Exercise objective —
When a line of the entries contains the word "badge", report that line.

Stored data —
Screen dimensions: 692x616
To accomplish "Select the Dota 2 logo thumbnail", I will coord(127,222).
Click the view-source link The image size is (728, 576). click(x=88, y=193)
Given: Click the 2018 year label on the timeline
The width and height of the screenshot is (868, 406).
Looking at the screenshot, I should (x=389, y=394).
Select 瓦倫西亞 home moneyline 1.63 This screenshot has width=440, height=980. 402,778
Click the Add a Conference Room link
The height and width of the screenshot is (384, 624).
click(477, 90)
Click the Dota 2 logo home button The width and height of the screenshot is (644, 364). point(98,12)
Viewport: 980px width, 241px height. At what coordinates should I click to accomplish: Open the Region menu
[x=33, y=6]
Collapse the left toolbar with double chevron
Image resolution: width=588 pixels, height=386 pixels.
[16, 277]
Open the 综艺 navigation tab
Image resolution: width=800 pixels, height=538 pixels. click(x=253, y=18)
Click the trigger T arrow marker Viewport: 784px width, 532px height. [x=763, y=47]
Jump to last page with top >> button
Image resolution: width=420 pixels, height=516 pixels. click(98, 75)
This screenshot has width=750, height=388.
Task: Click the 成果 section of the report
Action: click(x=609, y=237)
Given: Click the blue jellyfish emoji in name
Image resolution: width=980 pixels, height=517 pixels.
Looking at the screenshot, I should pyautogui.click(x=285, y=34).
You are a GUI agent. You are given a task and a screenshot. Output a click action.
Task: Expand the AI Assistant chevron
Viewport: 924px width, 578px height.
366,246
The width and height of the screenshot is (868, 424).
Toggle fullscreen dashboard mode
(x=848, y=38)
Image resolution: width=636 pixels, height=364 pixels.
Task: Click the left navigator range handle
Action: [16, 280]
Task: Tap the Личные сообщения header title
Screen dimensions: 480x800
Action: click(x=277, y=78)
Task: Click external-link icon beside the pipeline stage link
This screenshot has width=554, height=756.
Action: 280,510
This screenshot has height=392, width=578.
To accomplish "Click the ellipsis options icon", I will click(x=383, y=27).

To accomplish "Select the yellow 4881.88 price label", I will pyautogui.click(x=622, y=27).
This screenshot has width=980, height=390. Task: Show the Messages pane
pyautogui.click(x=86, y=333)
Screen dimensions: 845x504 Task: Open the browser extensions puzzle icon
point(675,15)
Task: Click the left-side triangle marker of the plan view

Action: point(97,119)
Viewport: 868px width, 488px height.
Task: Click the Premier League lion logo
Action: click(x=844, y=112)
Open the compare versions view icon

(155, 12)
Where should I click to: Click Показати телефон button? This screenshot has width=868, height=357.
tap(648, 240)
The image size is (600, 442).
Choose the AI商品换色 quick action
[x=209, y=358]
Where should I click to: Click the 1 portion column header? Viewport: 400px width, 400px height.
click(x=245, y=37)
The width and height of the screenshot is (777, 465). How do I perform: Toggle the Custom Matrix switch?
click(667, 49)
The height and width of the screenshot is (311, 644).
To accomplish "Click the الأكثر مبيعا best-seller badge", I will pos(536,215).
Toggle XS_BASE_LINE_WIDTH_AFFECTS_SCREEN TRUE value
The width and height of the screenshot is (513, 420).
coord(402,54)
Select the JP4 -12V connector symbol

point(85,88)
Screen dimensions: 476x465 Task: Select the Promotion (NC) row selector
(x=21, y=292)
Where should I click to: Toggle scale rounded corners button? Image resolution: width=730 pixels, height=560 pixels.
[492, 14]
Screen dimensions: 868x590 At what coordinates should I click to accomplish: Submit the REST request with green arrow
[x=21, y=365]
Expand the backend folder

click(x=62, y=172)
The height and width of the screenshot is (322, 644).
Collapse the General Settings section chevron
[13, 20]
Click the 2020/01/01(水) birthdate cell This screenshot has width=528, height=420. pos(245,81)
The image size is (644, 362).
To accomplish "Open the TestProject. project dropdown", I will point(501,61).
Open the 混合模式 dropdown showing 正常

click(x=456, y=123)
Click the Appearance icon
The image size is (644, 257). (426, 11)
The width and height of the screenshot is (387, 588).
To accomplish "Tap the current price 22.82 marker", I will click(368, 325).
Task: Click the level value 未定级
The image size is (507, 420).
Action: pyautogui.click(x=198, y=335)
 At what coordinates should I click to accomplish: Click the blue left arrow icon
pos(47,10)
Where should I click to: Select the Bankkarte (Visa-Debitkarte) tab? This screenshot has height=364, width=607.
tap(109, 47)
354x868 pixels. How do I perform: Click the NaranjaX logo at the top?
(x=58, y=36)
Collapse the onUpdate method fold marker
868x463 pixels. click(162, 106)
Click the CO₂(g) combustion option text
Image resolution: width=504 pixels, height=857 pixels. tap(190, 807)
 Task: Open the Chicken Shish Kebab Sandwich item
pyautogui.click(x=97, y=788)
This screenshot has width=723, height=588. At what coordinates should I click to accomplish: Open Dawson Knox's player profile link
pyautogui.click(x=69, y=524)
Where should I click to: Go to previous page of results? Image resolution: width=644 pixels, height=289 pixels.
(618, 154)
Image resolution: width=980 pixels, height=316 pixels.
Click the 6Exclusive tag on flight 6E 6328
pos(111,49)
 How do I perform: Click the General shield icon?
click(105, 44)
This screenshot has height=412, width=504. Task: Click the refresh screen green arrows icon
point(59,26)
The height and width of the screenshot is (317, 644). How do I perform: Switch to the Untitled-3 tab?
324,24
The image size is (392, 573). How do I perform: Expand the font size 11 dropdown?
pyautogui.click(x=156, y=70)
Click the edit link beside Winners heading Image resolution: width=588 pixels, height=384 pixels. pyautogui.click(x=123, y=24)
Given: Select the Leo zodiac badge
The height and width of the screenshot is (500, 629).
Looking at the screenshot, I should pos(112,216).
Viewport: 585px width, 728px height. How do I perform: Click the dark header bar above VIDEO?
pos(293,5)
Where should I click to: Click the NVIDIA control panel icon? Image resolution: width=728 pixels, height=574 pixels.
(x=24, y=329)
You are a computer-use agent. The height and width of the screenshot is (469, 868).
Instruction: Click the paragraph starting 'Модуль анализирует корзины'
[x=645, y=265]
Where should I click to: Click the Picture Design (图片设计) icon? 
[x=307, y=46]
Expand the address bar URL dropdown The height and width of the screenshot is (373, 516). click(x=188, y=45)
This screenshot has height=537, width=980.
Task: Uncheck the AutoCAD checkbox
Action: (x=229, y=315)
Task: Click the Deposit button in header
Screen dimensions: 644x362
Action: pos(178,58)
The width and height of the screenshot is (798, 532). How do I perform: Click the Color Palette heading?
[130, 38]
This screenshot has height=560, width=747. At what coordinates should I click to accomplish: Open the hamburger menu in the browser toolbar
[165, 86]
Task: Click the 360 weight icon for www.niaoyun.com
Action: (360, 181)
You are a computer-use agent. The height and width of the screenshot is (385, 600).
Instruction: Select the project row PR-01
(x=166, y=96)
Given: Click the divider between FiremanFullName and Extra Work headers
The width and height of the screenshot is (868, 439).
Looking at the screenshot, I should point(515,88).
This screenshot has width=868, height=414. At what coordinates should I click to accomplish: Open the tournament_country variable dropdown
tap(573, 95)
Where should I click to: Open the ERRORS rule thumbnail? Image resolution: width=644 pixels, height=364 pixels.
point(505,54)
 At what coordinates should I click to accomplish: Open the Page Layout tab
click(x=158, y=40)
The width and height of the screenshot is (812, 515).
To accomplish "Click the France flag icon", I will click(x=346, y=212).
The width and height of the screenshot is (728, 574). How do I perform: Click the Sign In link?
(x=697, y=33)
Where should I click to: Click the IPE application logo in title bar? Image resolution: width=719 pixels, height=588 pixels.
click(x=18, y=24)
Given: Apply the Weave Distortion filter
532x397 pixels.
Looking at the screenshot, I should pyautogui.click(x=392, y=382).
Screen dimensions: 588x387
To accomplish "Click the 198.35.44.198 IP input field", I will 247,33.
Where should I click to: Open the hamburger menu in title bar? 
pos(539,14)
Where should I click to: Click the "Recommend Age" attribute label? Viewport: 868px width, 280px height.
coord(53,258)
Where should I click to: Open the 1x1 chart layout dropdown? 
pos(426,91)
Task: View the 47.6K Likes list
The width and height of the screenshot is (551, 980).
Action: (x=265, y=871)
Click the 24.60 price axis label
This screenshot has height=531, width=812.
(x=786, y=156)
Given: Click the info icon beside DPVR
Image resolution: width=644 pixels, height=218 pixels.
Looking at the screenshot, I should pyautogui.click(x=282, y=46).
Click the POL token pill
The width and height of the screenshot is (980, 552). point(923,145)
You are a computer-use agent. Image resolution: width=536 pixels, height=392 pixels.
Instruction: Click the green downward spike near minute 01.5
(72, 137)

Exercise solution —
To accomplish "Click the الأكثر مبيعا best-seller badge", I will pos(536,215).
Given: Select the Leo zodiac badge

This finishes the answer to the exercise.